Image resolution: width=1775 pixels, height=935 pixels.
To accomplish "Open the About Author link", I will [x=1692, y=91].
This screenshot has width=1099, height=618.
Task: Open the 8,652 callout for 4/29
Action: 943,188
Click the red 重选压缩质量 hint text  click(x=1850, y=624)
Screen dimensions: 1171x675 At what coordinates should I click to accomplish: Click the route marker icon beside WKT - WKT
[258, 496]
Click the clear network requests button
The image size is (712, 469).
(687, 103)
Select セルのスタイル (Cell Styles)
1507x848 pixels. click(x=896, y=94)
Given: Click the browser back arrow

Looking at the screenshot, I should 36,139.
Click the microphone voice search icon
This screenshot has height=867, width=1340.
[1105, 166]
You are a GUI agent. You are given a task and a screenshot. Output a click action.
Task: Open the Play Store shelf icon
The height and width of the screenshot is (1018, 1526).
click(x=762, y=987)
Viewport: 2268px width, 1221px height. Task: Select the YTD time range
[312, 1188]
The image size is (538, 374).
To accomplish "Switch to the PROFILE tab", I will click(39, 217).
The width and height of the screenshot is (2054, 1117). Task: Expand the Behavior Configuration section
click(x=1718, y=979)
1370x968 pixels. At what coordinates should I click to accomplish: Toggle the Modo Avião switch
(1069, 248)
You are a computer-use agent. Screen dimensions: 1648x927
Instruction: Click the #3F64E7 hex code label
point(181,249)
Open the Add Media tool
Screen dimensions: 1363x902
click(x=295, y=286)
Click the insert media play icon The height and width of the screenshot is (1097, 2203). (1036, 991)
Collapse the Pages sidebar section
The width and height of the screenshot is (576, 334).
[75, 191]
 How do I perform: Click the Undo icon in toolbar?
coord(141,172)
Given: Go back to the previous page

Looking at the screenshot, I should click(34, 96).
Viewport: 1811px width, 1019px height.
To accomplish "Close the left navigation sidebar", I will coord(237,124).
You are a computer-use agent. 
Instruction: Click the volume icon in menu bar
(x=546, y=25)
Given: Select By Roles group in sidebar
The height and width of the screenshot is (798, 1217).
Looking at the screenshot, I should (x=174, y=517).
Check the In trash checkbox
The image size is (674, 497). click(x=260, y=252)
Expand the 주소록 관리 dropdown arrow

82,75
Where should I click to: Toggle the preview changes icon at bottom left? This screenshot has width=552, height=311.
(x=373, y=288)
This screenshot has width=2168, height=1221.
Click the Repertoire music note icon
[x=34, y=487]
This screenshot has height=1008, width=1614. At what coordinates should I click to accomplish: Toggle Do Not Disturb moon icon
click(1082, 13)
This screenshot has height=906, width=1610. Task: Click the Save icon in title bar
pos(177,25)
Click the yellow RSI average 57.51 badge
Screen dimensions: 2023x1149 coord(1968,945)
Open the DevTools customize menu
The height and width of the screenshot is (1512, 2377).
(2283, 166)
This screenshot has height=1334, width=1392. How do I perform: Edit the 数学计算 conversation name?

------------------------------------------------

### Problem to work on
Write the entries out once more, exactly as they appear.

### Task result
Image resolution: width=1775 pixels, height=935 pixels.
To accomplish "Open the About Author link", I will [x=1692, y=91].
This screenshot has width=1099, height=618.
Task: Open the 8,652 callout for 4/29
Action: 943,188
Click the red 重选压缩质量 hint text  click(x=1850, y=624)
Screen dimensions: 1171x675 At what coordinates should I click to accomplish: Click the route marker icon beside WKT - WKT
[258, 496]
Click the clear network requests button
The image size is (712, 469).
(687, 103)
Select セルのスタイル (Cell Styles)
1507x848 pixels. click(x=896, y=94)
Given: Click the browser back arrow

Looking at the screenshot, I should 36,139.
Click the microphone voice search icon
This screenshot has height=867, width=1340.
[1105, 166]
You are a GUI agent. You are given a task and a screenshot. Output a click action.
Task: Open the Play Store shelf icon
The height and width of the screenshot is (1018, 1526).
click(x=762, y=987)
Viewport: 2268px width, 1221px height. Task: Select the YTD time range
[312, 1188]
The image size is (538, 374).
To accomplish "Switch to the PROFILE tab", I will click(39, 217).
The width and height of the screenshot is (2054, 1117). Task: Expand the Behavior Configuration section
click(x=1718, y=979)
1370x968 pixels. At what coordinates should I click to accomplish: Toggle the Modo Avião switch
(1069, 248)
You are a computer-use agent. Screen dimensions: 1648x927
Instruction: Click the #3F64E7 hex code label
point(181,249)
Open the Add Media tool
Screen dimensions: 1363x902
click(x=295, y=286)
Click the insert media play icon The height and width of the screenshot is (1097, 2203). (1036, 991)
Collapse the Pages sidebar section
The width and height of the screenshot is (576, 334).
[75, 191]
 How do I perform: Click the Undo icon in toolbar?
coord(141,172)
Given: Go back to the previous page

Looking at the screenshot, I should click(34, 96).
Viewport: 1811px width, 1019px height.
To accomplish "Close the left navigation sidebar", I will coord(237,124).
You are a computer-use agent. 
Instruction: Click the volume icon in menu bar
(x=546, y=25)
Given: Select By Roles group in sidebar
The height and width of the screenshot is (798, 1217).
Looking at the screenshot, I should (x=174, y=517).
Check the In trash checkbox
The image size is (674, 497). click(x=260, y=252)
Expand the 주소록 관리 dropdown arrow

82,75
Where should I click to: Toggle the preview changes icon at bottom left? This screenshot has width=552, height=311.
(x=373, y=288)
This screenshot has width=2168, height=1221.
Click the Repertoire music note icon
[x=34, y=487]
This screenshot has height=1008, width=1614. At what coordinates should I click to accomplish: Toggle Do Not Disturb moon icon
click(1082, 13)
This screenshot has height=906, width=1610. Task: Click the Save icon in title bar
pos(177,25)
Click the yellow RSI average 57.51 badge
Screen dimensions: 2023x1149 coord(1968,945)
Open the DevTools customize menu
The height and width of the screenshot is (1512, 2377).
(2283, 166)
This screenshot has height=1334, width=1392. How do I perform: Edit the 数学计算 conversation name?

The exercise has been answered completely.